Furchtbarer Knall "Es war gegen 5.30 Uhr, als es einen furchtbaren Knall gab", so die Nachbarin, deren Haus als erstes touchiert wurde. "Dann sah ich noch, wie der Bus wie ein dunkler Schatten ins Nachbarhaus hineinschoss." Der Fahrer des Busses der Linie 371 in Richtung Arnsberg hatte auf spiegelglatter Fahrbahn die Kontrolle über das Fahrzeug verloren. Aus der Kurve, in Höhe "Bergeshang" kommend, war er gegen eine Mauer gestoßen, dann auf die Gegenfahrbahn geraten. Nachdem das Fahrzeug zunächst an der Hauswand eines zweistöckigen Hauses vorbeigeschrammt war, prallte es in die Hausecke des Einfamilienhauses. Erst 50 Zentimeter vor der Hauswand eines Nachbarhauses kam der Bus zum Stehen.
Glück im Unglück Die Bewohner hatten Glück: Nur wenige Minuten später und das Ehepaar hätte am Frühstückstisch gesessen, als der Bus die Hauswand zur Küche durchbrach. Die Schreie des hinter dem Lenkrad eingeklemmten Fahrers seien unüberhörbar gewesen.
Welche Reifen waren auf dem "Schulbus"?
Sommerreifen!
Dank dem Polizeisprecher Udo Heppe der PD Meschede erhielt die Schulbus.Net genaue Angaben über die Reifen.
Auf der Hinterachse waren die Zwillingsreifen mit Michelin XDA 4 aufgezogen.

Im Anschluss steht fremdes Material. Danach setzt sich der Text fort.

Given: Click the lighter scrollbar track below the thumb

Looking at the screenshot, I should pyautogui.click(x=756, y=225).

Dabei handelt es sich um einen typischen M+S gekennzeichneten Ganzjahresreifen [2], ohne die besondere Gummieigenschaften eines klassischen Winterreifens (wird unter 7°C nicht hart) . Auf der Vorderachse waren ganz normale Sommerreifen des Michelin Typ XZE drauf.

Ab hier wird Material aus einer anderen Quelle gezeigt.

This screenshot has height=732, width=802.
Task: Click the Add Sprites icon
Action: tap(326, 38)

Eine den winterlichen Straßenverhältnissen angepasste Ausrüstung, sowie nach BOKraft ordnungsgemäß, wären bspw. folgende Reifen des gleichen Herstellers gewesen. Michelin XDW Icegrip oder XDS für die Antriebsachse und XFN für die Lenkachse, nur diese beiden sind mit der Schneeflocke symbolisch in der Produktübersicht von Michelin als Winterreifen gekennzeichnet. Für diese Reifen werden von Michelin Aussagen [2] gemacht wie: Ausgezeichnete Haftung auf Eis und festem Schnee, Ausgezeichnete Traktion bei tiefem Schnee, Spezielle Gummimischung für Einsätze auf vereisten Fahrbahnen, oder festgefahrenem Schnee. Auch die Conti AG liefert solche echten Winterreifen für Omnibusse [7,8].
Das der Markt keine M+S oder Winterreifen für die Lenkachse bieten würde, ist ein weit verbreiteter Irrum.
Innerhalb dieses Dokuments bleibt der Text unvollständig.